Roteiro das Fontes de Sintra

A uma Fonte de Sintra

Por ti, magoada fonte, que suspiras
Nos silêncios de Sintra, evocadores,
E pareces roubar aos trovadores
A saudade que chora em suas liras;

Por ti, fonte das graças, que me inspiras,
Sempre embalado eu fosse! Entre esplendores,
Esqueceria o mal das minhas dores
E o Mundo hostil, semeado de mentiras!

Esqueceria a agrura em que me vejo,
A sombra vã deste horizonte baço,
Onde jamais sorri fugaz lampejo…

E, a um róseo entardecer, (doce momento!)
Minha alma partiria, pelo Espaço,
Feliz, qual sonho que se vai no vento!

(De MÁRIO BEIRÃO; in Novas Estrelas, Portugália Editora, Lisboa, 1940)
Entrando em Sintra pelo Ramalhão, caminhamos para São Pedro de Sinta e, por entre o arvoredo da Av.

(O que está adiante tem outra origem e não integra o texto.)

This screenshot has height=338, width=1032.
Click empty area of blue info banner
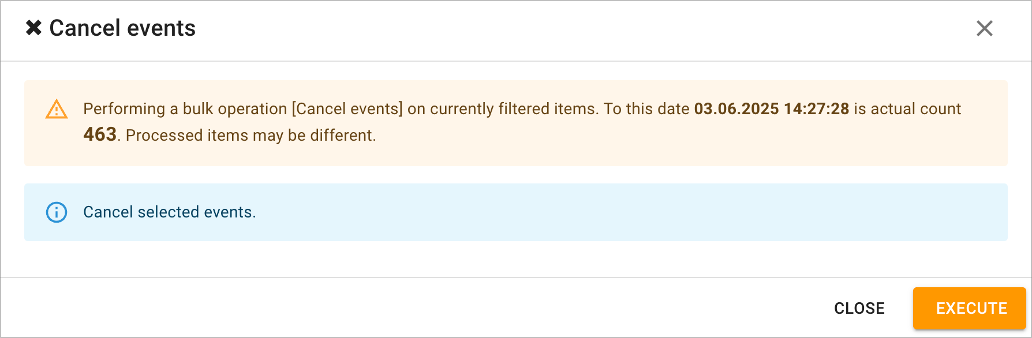635,212
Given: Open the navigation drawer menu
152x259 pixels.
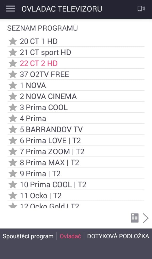Looking at the screenshot, I should [x=10, y=9].
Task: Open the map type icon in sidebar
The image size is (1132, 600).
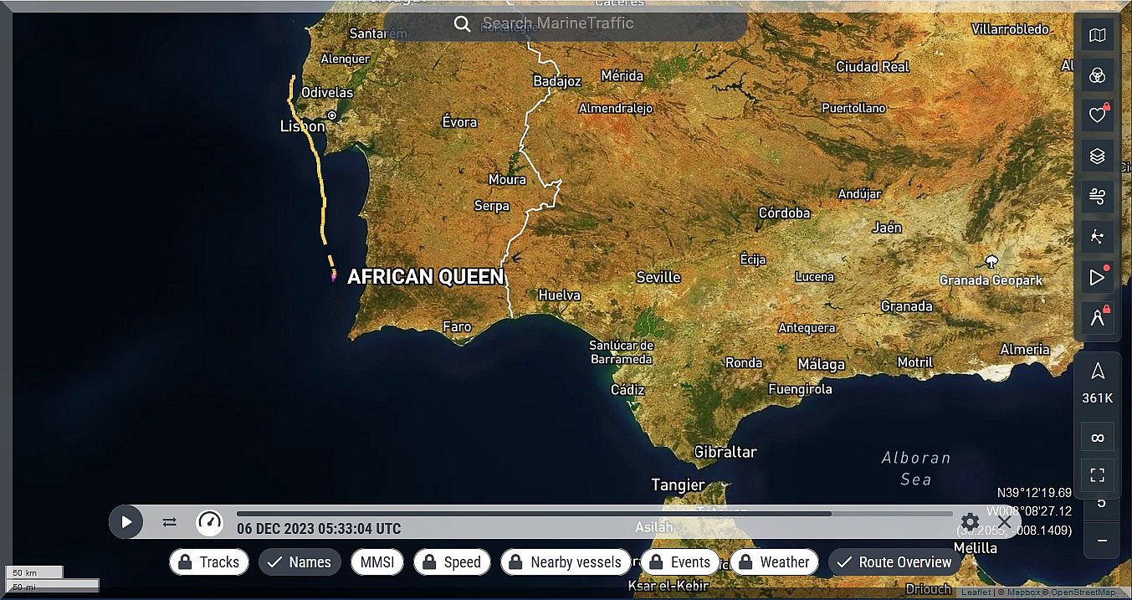Action: click(x=1097, y=36)
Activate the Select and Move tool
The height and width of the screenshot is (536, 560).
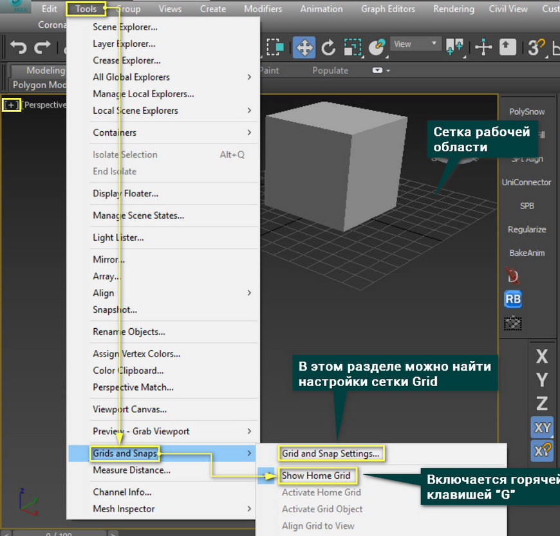click(x=304, y=47)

Conde de Sucena, encontramos o chafariz do Fetal, a dar-nos o chamamento das águas de Sintra. Trata-se de um fontanário modernista, contemporâneo do Estado Novo, em pedra bujardada. Do tanque hexagonal, ergue-se um pilar decorado com quatro escudos heráldicos de Sintra, encimado por uma taça ornada com carrancas, por onde corre a água.